After the second adoption, Molloy and Nelson were regularly entrusted to ‘look after’ the girls when they had finished school and their adoptive parents
were still at work.
Molloy, who persuaded the girls to call him ‘Uncle Colin’, had a history of travelling around the country and befriending parents who wanted help looking after their children.
In reality the gardener-cum-handyman was a paedophile who was jailed for seven years for child rape in 1989.
On one occasion, when the older girl was 13, she told her adoptive mother that Nelson was sexually abusing her, but was told: ‘Just leave it, we’ll have to see what happens.’
Molloy, meanwhile, molested the younger girl, then aged just eight, in her sister’s bedroom with their adoptive mother still in the house.
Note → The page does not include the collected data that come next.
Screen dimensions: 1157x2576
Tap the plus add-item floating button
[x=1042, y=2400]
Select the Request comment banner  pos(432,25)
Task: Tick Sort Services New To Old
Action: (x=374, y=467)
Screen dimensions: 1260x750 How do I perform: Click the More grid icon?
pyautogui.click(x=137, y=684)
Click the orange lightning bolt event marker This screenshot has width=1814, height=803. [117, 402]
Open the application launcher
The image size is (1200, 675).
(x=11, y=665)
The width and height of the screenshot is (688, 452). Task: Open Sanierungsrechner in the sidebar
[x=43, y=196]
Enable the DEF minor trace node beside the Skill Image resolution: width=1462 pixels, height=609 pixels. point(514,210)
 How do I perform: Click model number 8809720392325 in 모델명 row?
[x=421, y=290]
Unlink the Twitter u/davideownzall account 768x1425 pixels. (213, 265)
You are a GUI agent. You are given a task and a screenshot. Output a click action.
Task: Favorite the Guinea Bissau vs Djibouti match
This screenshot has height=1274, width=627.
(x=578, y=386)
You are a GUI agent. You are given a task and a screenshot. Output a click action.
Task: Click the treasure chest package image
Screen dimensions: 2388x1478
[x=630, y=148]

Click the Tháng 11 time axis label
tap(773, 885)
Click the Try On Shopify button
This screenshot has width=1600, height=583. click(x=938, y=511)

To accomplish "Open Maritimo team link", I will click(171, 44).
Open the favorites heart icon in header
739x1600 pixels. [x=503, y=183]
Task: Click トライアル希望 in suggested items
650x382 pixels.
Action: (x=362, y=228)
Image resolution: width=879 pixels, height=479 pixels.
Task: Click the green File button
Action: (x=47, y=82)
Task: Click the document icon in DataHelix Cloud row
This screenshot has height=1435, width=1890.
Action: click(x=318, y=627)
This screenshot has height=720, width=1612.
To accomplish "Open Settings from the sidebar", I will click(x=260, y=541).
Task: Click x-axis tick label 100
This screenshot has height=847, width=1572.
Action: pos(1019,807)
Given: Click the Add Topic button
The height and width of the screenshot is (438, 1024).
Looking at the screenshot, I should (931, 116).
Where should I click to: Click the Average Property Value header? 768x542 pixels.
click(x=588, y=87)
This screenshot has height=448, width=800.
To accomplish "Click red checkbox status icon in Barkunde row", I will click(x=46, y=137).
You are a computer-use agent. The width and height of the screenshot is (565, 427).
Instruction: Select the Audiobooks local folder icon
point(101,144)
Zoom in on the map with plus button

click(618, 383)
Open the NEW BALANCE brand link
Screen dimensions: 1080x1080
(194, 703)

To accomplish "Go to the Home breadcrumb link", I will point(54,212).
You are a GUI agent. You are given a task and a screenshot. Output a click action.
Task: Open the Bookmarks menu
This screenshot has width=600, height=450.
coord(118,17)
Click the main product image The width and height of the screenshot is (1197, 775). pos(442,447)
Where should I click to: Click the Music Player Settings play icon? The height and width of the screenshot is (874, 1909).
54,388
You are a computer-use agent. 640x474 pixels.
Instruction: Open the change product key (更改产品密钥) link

On occasion the adoptive parents would make lame protests at the level of abuse, but their efforts to tackle it were pitiful and never involved calling the police or other authorities.
When they did challenge Nelson about abusing the girls, he left for a while, only to return and give both children presents of pairs of knickers.
The adoptive father told him to apologise, and the baby-sitting arrangement resumed, along with the routine of almost daily abuse.
The trial was also told that the mother also turned a blind eye to the abuse her husband perpetrated against the older girl over a six-year period, even when he molested her in the same room.
The alleged abuse finally came to light last year when one of the girls told a schoolteacher that an ‘uncle’ had been touching her. Police were already hunting for Molloy over two other victims, and the girls were placed in foster care.
The older girl, now aged 16, is said to feel ’emotionally frozen’ while the girl she still regards as her sister, now ten, frequently bursts into tears.
A relative of the birth mother of the older sister – who received her GCSE results this week – told the Daily Mail yesterday: ‘It seems clear to us that adequate checks cannot have been done.’
She said the girl’s birth mother, who had a drink problem, had ‘fought like a tigress to keep her’ but ‘lost the will to live’ after her daughter was taken into care and died on Mother’s Day, 2005, aged just 43.
‘Social services should have helped keep this mother and daughter together as a family unit,’ the relative said. ‘Instead, they wrenched the child from her mother. They then handed her through a forced adoption, endorsed by the secret family courts, to a paedophile ring.
‘There is a dangerous culture among social workers. They will take a child from birth parents after making unproven accusations against them and hand that child to adoptive parents who are always deemed to be perfect.’
Another relative of the oldest girl said of the adoptive parents: ‘They are monsters who were trusted by both the girls and they broke that trust. The girls were very brave.
‘If they had not spoken out about what was happening to them, no one would be any the wiser.’
Manchester City Council – which authorised the original adoptions – said it had commissioned an independent internal assessment which found it had followed proper procedures, but refused to publish it.
Now Lib Dem MP John Hemming, who is campaigning for changes in Britain’s adoption system, has written to Children’s Minister Tim Loughton calling for an independent serious case review.
What planet are they on if they think a secret report will put an end to this?’ he asked.
‘Something has gone dreadfully wrong and we need to know whether complaints about what was happening were ignored.’
Last night Manchester city council’s director of children’s services, Pauline Newman, said: ‘The vast majority of adoptive parents do a fantastic job. This case must not detract from that fact.’